Bundesliga 2009/2010: What is New? What is the Same?

By: Jan | September 2nd, 2009
   

Sorry for letting this blog rot away in the late August sun for so many weeks. Other work took over and left some time but not much energy to spend on other things. But the team blogs have been bursting with energy all the more at the same time and a few more came back to life, so I guess there were still enough places on The Offside for Bundesliga related updates.

With a couple of lazy days during the international week coming up, it’s time to take a look at how season number 47 of the Bundesliga is shaping up so far.

NEW: A slow start to the season.
Last season the Bundesliga stormed out of the gates all guns blazing, racking up an average of 3.11 goals per game after the first four matchdays. The ratio eventually dropped to around 2.92 as the season progressed, but by then the league had already successfully drawn our attention to a small village in southern Germany and eventually to the stories behind all the weekly changing table toppers. This season, we are looking at a rather subdued start with just 2.69 goals per game so far and the realization that Hoffenheim have turned into just another Bundesliga side. But who knows what kind of compelling narratives this season can come up with as we move along. I sure hope it’s better than just telling the story of Rib and Rob(TM) and how they guided Bayern to an undisputed Bundesliga title, made all the more drab by a coach, who already had two humor bypass operations.

SAME: Hamburg’s early season form.
Last season Martin Jol’s Hamburg delivered 10 points and 11 goals in 4 matches, the top of the table and the promise of exciting and successful football. This season Bruno Labbadia’s Hamburg delivered 10 points and 12 goals in 4 matches, the top of the table and the promise of exciting and successful football. Martin Jol couldn’t quite deliver on that promise. As it turned out Hamburg had already scored 1/4 of their Bundesliga goals for the season, leaving not much room for the remaining fixtures and what little room was left was filled with way too many longballs. But Martin Jol had to do without the likes of Eljero Elia and Ze Roberto, so maybe there’s hope for a more successful campaign under Labbadia.

NEW: Hamburg’s early first half form.
Martin Jol’s Hamburg made a name for themselves as the undisputed comeback kids of the league, after his team came back from being 2-0 down in three of their four matches.

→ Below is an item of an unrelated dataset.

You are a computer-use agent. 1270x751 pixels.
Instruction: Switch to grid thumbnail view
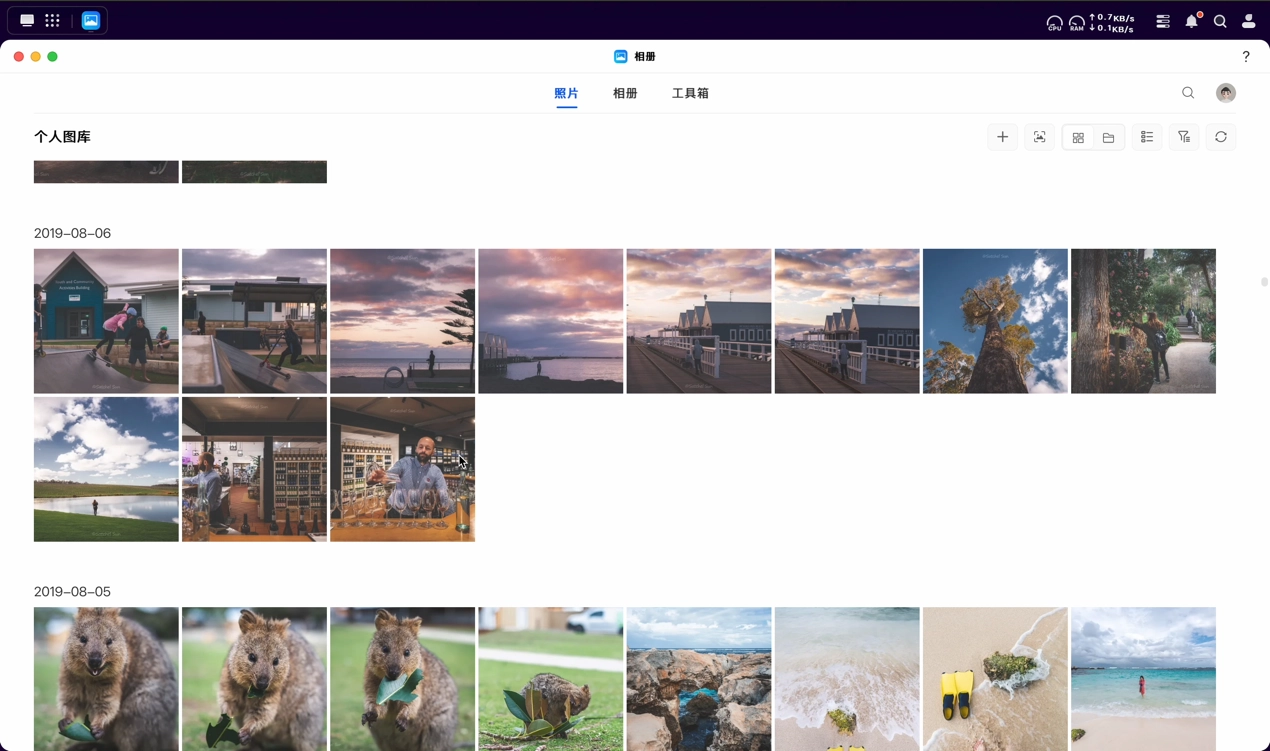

This season it’s up to Hamburg to challenge the other club’s comebackability, as they usually only need three minutes for their first goal and between the 15th and 20th minute the opposition is already on a one-way street to defeat. A much more charitable attitude in the second half, means that Hamburg are not yet undisputed title candidates though.

SAME: Bayern’s “worst in…” season starts.
With just two points from three matches and an embarrassing defeat at the “Stadium at the Riven Path” in Mainz, Louis van Gaal had even one-upped Jürgen Klinsmann’s habit of producing worst ever/since results for the Bavarian giants. It was the worst start to a season since 1966 to be precise and without it, we may have never seen Arjen Robben in the Bundesliga so kudos to van Gaal.

NEW: Al Pacino pep talks.
How do you make an unfancied team like newly promoted Mainz beat Bayern Munich for the first time in most people’s memories (and those who claim to remember a Mainz victory probably also only think they do remember one, while it really never happened)? By letting Al Pacino do all the pre-game talking for you, as Mainz’s coach Thomas Tuchel did and then he just had to sit back and watch his team play the Bavarians off the park for 45 minutes.
 

 
Tuchel said, that he had some more ideas on how to motivate his team and that it doesn’t necessarily need to be a movie all the time. Whatever it was he did prior to his team’s next match against Mönchengladbach though, it didn’t work out at all and Mainz lost by two goals and two goalkeepers.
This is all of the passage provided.